John Caulfield raises idea he feels could help boost the League of Ireland

Cork City manager speaks to Off The Ball with his side sitting 12 points clear at the top of the Premier Division

Cork City, John Caulfield

Cork City manager John Caulfield ©INPHO/Ryan Byrne

Cork City manager John Caulfield feels there is even more to come from his team despite an outstanding start to the League of Ireland season.

The club have made the second greatest start of all time to a Premier Division season in the history of the league and despite their 12 game winning streak coming to an end with a 1-1 draw at Galway United last time out, they hold a 12 point lead at the top of the table. 

"It's a phenomenal start but as I keep saying, the league is a marathon not a sprint and we're only just over the first third [of the season]," said Caulfield on Off The Ball in an in-depth interview about the club as well as the general health of the league.

"If I'm honest, I think we can still go further. I think the first third is always a good indication of where you are but I think crucially you're coming up to the mid-season break which is effectively is only a week off and then you run into the second part of the season and Europe. And then July and August are really massive months because with Europe, it's three games a week and the FAI Cup thrown in.

"You end up with a lot of midweek matches, so that's a big test for any squad and any team and so the first third of the season indicates where you're at and it's showing us to be in a good place with a strong squad. But certainly I feel there is more to come. We're scoring quite a few goals, we're keeping quite a few clean sheets but I still feel the next part of the season, we need to kick on and see in September hopefully that we're still in the running for the league at that stage."  

Cork City have managed to build a core involving a significant number of local players and Caulfield spoke of some of the advantages of drawing from a pool of local talent.

"I think in any provincial club, the more local players you have, it's better certainly from a financial point of view because they all live locally," he said.

"In the bigger picture, it doesn't matter. The main thing is that when players come in from the outside, you just get captivated by coverage, the support and it's just overwhelming."

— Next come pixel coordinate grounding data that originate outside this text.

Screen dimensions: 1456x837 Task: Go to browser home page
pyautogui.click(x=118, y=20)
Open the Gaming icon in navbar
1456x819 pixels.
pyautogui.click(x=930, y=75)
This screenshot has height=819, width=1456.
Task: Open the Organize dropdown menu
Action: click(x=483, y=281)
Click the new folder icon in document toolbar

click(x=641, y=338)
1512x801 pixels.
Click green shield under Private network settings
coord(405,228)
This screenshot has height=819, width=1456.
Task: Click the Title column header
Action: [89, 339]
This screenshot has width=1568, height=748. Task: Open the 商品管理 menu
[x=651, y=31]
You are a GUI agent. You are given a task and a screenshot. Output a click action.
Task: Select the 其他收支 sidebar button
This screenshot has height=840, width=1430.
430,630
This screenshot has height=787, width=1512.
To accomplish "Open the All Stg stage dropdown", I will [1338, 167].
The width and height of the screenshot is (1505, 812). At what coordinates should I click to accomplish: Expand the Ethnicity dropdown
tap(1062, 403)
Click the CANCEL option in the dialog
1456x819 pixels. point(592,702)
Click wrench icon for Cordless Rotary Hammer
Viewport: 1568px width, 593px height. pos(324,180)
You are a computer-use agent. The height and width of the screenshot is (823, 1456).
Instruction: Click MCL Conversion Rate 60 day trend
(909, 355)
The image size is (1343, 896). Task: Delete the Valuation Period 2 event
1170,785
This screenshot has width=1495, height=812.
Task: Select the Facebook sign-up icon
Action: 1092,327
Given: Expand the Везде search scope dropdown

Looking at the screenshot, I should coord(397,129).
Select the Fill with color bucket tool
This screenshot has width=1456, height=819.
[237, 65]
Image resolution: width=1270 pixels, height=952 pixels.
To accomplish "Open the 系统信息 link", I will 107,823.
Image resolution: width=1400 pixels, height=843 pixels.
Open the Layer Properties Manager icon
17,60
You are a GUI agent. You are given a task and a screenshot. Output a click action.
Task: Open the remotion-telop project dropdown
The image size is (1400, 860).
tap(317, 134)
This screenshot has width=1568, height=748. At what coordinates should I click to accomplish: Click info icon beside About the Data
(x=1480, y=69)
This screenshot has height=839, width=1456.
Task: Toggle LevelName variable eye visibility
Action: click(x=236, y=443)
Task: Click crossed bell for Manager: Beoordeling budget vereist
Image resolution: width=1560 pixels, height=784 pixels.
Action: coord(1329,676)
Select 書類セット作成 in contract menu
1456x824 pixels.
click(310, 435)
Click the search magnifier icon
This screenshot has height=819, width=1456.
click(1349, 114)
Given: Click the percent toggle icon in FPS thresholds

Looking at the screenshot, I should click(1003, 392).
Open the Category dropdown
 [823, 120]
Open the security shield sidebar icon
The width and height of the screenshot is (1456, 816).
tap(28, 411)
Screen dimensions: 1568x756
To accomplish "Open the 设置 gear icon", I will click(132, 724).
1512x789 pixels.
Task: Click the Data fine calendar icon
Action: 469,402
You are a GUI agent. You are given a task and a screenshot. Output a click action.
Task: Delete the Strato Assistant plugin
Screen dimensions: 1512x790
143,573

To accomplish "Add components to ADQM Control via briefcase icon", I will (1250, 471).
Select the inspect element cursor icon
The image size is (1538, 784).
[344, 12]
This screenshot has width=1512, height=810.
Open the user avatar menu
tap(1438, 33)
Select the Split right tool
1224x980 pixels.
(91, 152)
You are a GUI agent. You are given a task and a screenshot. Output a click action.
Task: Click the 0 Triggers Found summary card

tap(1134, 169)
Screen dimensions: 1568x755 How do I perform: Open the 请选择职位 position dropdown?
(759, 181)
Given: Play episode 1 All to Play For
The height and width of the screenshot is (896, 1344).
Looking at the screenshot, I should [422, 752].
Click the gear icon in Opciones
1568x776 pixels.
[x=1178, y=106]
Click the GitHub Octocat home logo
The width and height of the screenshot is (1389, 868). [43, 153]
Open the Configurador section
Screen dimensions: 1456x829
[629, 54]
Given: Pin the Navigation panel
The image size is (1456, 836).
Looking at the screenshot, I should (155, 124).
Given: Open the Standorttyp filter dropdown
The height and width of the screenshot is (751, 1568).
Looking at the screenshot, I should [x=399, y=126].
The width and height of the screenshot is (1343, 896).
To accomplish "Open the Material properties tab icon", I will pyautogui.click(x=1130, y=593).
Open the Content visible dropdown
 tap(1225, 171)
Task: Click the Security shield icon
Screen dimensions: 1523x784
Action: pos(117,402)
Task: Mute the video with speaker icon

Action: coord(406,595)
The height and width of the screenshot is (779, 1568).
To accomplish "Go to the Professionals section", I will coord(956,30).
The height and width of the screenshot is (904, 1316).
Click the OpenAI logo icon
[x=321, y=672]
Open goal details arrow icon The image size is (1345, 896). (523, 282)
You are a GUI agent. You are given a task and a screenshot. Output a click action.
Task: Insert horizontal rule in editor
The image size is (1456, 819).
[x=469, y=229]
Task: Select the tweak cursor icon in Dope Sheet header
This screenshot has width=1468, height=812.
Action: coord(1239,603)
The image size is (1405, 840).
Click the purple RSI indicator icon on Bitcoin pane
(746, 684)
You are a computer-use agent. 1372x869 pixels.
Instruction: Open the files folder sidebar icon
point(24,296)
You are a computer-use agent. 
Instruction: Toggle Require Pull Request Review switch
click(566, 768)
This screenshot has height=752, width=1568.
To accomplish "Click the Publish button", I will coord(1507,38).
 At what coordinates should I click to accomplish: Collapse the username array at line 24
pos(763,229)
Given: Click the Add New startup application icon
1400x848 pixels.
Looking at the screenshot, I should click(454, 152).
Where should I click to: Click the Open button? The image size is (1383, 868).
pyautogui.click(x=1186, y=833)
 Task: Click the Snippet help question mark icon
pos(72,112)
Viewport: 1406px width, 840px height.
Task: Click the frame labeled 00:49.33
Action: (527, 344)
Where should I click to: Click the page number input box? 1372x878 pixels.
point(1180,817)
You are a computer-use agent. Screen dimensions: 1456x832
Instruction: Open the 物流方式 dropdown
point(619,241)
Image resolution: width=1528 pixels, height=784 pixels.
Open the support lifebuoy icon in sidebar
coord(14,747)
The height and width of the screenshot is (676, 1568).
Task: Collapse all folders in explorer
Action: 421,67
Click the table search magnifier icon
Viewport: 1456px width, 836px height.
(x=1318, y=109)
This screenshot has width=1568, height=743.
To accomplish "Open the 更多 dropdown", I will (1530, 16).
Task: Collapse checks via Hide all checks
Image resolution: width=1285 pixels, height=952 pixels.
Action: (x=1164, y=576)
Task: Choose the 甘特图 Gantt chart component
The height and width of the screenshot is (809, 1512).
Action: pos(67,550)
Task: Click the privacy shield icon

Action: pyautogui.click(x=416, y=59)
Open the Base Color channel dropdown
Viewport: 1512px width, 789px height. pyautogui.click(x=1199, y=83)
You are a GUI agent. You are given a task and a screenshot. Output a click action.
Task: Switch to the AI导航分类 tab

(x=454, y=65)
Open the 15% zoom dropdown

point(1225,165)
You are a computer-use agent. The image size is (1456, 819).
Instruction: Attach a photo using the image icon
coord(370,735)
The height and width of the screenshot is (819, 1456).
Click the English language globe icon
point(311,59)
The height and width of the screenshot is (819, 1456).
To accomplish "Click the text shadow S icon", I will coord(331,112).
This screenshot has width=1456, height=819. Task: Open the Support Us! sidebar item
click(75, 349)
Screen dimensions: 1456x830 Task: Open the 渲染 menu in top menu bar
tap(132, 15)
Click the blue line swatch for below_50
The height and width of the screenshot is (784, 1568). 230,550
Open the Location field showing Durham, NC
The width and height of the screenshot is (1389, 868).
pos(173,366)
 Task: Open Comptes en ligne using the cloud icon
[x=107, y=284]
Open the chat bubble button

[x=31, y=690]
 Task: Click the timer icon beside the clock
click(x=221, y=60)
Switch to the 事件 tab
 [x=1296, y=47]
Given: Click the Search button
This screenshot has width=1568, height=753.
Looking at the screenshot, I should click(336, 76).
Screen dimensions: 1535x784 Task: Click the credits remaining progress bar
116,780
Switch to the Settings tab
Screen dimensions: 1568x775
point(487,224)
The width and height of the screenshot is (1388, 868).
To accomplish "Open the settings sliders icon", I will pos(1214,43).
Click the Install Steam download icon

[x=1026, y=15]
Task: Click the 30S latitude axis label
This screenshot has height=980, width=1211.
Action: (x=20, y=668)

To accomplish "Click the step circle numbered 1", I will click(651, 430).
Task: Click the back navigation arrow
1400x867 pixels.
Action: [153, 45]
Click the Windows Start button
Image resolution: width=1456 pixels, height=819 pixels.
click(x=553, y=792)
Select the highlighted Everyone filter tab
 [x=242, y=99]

He also spoke about how Sean Maguire has developed under his tutelage and how difficult it is for an Irish club to keep hold of a player if an English club make a bid for their services.

Caulfield also touched on what the League of Ireland needs in order to thrive.

"I think our standards should be from the top down, not from the bottom up," he said, before suggesting an idea he would like to see.

"I firmly believe that we should have an FAI League of Ireland Committee basically employed by the FAI - four or five people that just run our league full time and are given financial support to put in marketing ideas and just run our league from people who are really passionate about our league just to bring it to another level because I think people can see tremendous quality there but perception isn't that."